Houve um tempo em que toda a terra tinha uma só língua e servia-se das mesmas palavras. E todas as coisas sobre o mundo e além do mundo e ocultas sob o véu das luzes que cobrem os olhos e dos sons que acalentam os ouvidos, todas essas coisas podiam ser ditas. Isso era em Senaar. Os filhos dum antigo dilúvio vieram de um só ramo, e todos tinham a mesma origem, e serviam-se das mesmas palavras.
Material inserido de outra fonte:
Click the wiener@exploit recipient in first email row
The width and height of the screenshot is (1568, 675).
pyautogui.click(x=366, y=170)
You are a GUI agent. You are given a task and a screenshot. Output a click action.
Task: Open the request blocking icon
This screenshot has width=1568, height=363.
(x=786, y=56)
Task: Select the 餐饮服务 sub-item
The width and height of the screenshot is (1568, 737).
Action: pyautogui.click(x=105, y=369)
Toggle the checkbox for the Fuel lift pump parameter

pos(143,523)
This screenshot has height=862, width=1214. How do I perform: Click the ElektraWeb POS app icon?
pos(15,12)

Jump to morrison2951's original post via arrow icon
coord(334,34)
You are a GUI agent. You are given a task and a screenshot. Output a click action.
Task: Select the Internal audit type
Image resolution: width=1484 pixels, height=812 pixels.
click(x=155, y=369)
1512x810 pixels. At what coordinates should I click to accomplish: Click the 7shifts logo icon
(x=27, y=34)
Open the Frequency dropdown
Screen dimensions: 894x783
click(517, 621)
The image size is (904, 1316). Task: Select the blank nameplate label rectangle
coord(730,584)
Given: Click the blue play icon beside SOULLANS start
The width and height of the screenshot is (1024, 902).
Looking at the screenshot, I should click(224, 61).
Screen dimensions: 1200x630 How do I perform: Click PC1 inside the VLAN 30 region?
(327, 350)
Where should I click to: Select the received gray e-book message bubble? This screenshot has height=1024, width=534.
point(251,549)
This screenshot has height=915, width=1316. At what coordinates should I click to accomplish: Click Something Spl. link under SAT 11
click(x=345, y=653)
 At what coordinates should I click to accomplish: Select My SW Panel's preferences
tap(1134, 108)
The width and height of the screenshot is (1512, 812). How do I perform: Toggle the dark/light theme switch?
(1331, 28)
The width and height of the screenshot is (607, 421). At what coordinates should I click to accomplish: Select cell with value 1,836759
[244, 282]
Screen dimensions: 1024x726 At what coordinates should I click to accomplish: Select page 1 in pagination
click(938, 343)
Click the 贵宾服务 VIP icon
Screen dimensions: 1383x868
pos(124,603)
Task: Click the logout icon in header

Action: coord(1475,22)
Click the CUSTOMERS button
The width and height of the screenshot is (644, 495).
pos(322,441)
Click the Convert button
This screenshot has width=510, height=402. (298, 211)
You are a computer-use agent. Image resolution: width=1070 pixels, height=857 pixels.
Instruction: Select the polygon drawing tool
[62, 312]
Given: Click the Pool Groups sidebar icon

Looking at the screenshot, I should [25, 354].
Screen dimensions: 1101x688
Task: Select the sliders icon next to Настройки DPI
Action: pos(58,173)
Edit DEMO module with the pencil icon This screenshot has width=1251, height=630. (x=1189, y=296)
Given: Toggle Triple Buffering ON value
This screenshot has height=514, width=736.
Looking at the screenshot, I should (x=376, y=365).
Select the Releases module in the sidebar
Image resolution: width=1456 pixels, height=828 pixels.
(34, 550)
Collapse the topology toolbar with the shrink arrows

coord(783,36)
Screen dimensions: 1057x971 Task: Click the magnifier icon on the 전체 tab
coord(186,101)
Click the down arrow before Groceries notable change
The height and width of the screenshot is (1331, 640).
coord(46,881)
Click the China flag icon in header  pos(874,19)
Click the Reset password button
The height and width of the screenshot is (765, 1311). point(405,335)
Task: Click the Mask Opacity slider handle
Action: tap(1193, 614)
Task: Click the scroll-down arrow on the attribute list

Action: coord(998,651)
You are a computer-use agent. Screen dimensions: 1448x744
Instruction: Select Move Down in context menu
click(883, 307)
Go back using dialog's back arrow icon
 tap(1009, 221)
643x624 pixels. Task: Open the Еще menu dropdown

As palavras designavam a partir das mais simples formas das formas simples, que quais peças de montar se conjugavam em possibilidades quase infinitas; porque não eram infinitas as coisas a serem ditas, apenas muitas.
E o nosso sonho de prosa, este nosso sonho escravo de representações, o nosso sonho de ter o tudo nas páginas dos livros e em cada boca, de ver tudo excluído do não-dito, da ambigüidade, do inominável, do desconhecido, esse nosso sonho foi uma vez realidade. Nenhuma palavra planava no céu da linguagem como abstrações que flutuam nos dias sem a nossa mínima suspeita, mas dava com nossas caras na dureza ou leveza das coisas e de cada coisa, na verdade dos atos, na mais clara forma do pensamento. Podia-se falar da origem das coisas, das transcendências, das essências ocultas sob as superfícies, das imaginações e dos sonhos, e sem erros, e sem que um ao ouvi-las pudesse pensar em algo distinto daquele que as dizia. O amor, bibliotecas de dicionários registravam algumas centenas de formas diferentes para dizê-lo, esta palavra que para nós abraça tanta coisa e não diz nada. Dizia o namorado à namorada que não a amava mais, mas que a amava, e cada amor era diferente, e a namorada que o amava ainda, mas não o amava já, compreendia que era diferente e que não podiam mais partilhar os leitos e roçar os corpos na planície pulsante ao rio Tigre cheio de vida. E hoje só se pode amar ou não, e o te amo à mãe é igual ao que se dá àquela que se emaranha nas tuas pernas, e o nosso desespero é o desespero de que algo ficou por dizer.
Deus viu aquele povo e pensou que tal povo poderia executar todos os empreendimentos e assim seriam como Deus. Mas Deus não rivaliza, é uno. Lançou a confusão no solo de Senaar e nunca mais a mesma língua foi partilhada.
Dizem-nos de tal história que houve um povo que construía uma torre para alcançar os céus. Engana-se quem pensa nos tijolos cozidos e nos vitrais e nos pórticos e nas colunas e nas enormes paredes interrompendo o horizonte, isso tudo que se faria à custa das fundações – e até Deus sabia disso. A torre de Babel era a língua dos filhos de Noé. O subentendido, o por-dizer, aquilo para o que a garganta nos falta, isso tudo é um vapor que emerge dos infernos: o céu alcança quem os elimina e quem assim elimina todas as possibilidades, todos os progressos, que são próprios de quem é dominado pelo que somente aparece quando faltam os nomes – o desejo. Houve um povo, esse povo, estagnado na impossibilidade infinita, mas a impossibilidade infinita é o apanágio de Deus.
Que só semeou a confusão porque por um momento foi a Ele que faltaram as palavras.